§ Saved entries
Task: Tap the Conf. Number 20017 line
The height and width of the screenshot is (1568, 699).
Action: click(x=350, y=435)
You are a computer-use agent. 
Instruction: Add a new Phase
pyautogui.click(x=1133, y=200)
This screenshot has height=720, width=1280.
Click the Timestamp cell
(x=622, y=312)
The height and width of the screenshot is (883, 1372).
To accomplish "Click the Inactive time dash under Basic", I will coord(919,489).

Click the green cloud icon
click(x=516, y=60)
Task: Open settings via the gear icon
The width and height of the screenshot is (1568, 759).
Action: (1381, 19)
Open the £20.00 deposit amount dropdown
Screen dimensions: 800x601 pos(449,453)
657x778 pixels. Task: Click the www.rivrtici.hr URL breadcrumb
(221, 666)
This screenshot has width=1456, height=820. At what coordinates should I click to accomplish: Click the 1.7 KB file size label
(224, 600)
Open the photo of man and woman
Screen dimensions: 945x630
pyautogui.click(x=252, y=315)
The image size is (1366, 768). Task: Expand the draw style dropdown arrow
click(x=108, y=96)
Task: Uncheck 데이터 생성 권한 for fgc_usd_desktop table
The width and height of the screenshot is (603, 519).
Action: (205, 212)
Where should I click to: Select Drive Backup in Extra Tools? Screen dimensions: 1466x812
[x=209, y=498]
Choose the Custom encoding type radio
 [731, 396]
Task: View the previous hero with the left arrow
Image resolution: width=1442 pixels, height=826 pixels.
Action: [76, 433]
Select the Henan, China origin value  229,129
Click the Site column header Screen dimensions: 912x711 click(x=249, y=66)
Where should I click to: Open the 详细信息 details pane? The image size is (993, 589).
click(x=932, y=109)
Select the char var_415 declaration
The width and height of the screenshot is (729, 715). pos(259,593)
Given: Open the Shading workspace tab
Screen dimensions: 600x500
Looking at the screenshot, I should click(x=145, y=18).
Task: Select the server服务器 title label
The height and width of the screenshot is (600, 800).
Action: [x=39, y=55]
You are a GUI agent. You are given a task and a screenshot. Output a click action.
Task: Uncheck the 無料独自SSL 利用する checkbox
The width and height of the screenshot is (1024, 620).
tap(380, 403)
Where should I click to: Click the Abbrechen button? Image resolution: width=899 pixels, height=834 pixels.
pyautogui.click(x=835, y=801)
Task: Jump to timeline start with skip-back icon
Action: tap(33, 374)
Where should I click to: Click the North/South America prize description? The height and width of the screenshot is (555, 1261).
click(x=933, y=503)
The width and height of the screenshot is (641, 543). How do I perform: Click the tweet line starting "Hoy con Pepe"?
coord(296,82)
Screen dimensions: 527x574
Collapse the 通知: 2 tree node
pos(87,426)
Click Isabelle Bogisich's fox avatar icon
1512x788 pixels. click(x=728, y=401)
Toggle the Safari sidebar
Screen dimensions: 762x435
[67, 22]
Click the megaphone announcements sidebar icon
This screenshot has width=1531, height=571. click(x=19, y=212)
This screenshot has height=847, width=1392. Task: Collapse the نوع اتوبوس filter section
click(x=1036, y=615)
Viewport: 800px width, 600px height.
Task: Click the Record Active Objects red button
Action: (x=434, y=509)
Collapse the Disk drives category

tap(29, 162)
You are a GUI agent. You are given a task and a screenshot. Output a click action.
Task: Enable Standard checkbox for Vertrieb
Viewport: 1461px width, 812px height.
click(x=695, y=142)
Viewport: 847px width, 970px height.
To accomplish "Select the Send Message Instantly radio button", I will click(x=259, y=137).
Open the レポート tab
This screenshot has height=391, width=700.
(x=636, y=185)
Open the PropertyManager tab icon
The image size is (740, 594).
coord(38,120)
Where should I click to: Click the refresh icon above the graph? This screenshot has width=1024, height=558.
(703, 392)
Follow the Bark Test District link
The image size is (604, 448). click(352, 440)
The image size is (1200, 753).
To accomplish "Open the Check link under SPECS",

§ What to produce
Every entry must be set down again exactly as it reads.

§ Your response
Task: Tap the Conf. Number 20017 line
The height and width of the screenshot is (1568, 699).
Action: click(x=350, y=435)
You are a computer-use agent. 
Instruction: Add a new Phase
pyautogui.click(x=1133, y=200)
This screenshot has height=720, width=1280.
Click the Timestamp cell
(x=622, y=312)
The height and width of the screenshot is (883, 1372).
To accomplish "Click the Inactive time dash under Basic", I will coord(919,489).

Click the green cloud icon
click(x=516, y=60)
Task: Open settings via the gear icon
The width and height of the screenshot is (1568, 759).
Action: (1381, 19)
Open the £20.00 deposit amount dropdown
Screen dimensions: 800x601 pos(449,453)
657x778 pixels. Task: Click the www.rivrtici.hr URL breadcrumb
(221, 666)
This screenshot has width=1456, height=820. At what coordinates should I click to accomplish: Click the 1.7 KB file size label
(224, 600)
Open the photo of man and woman
Screen dimensions: 945x630
pyautogui.click(x=252, y=315)
The image size is (1366, 768). Task: Expand the draw style dropdown arrow
click(x=108, y=96)
Task: Uncheck 데이터 생성 권한 for fgc_usd_desktop table
The width and height of the screenshot is (603, 519).
Action: (205, 212)
Where should I click to: Select Drive Backup in Extra Tools? Screen dimensions: 1466x812
[x=209, y=498]
Choose the Custom encoding type radio
 [731, 396]
Task: View the previous hero with the left arrow
Image resolution: width=1442 pixels, height=826 pixels.
Action: [76, 433]
Select the Henan, China origin value  229,129
Click the Site column header Screen dimensions: 912x711 click(x=249, y=66)
Where should I click to: Open the 详细信息 details pane? The image size is (993, 589).
click(x=932, y=109)
Select the char var_415 declaration
The width and height of the screenshot is (729, 715). pos(259,593)
Given: Open the Shading workspace tab
Screen dimensions: 600x500
Looking at the screenshot, I should click(x=145, y=18).
Task: Select the server服务器 title label
The height and width of the screenshot is (600, 800).
Action: [x=39, y=55]
You are a GUI agent. You are given a task and a screenshot. Output a click action.
Task: Uncheck the 無料独自SSL 利用する checkbox
The width and height of the screenshot is (1024, 620).
tap(380, 403)
Where should I click to: Click the Abbrechen button? Image resolution: width=899 pixels, height=834 pixels.
pyautogui.click(x=835, y=801)
Task: Jump to timeline start with skip-back icon
Action: tap(33, 374)
Where should I click to: Click the North/South America prize description? The height and width of the screenshot is (555, 1261).
click(x=933, y=503)
The width and height of the screenshot is (641, 543). How do I perform: Click the tweet line starting "Hoy con Pepe"?
coord(296,82)
Screen dimensions: 527x574
Collapse the 通知: 2 tree node
pos(87,426)
Click Isabelle Bogisich's fox avatar icon
1512x788 pixels. click(x=728, y=401)
Toggle the Safari sidebar
Screen dimensions: 762x435
[67, 22]
Click the megaphone announcements sidebar icon
This screenshot has width=1531, height=571. click(x=19, y=212)
This screenshot has height=847, width=1392. Task: Collapse the نوع اتوبوس filter section
click(x=1036, y=615)
Viewport: 800px width, 600px height.
Task: Click the Record Active Objects red button
Action: (x=434, y=509)
Collapse the Disk drives category

tap(29, 162)
You are a GUI agent. You are given a task and a screenshot. Output a click action.
Task: Enable Standard checkbox for Vertrieb
Viewport: 1461px width, 812px height.
click(x=695, y=142)
Viewport: 847px width, 970px height.
To accomplish "Select the Send Message Instantly radio button", I will click(x=259, y=137).
Open the レポート tab
This screenshot has height=391, width=700.
(x=636, y=185)
Open the PropertyManager tab icon
The image size is (740, 594).
coord(38,120)
Where should I click to: Click the refresh icon above the graph? This screenshot has width=1024, height=558.
(703, 392)
Follow the Bark Test District link
The image size is (604, 448). click(352, 440)
The image size is (1200, 753).
To accomplish "Open the Check link under SPECS",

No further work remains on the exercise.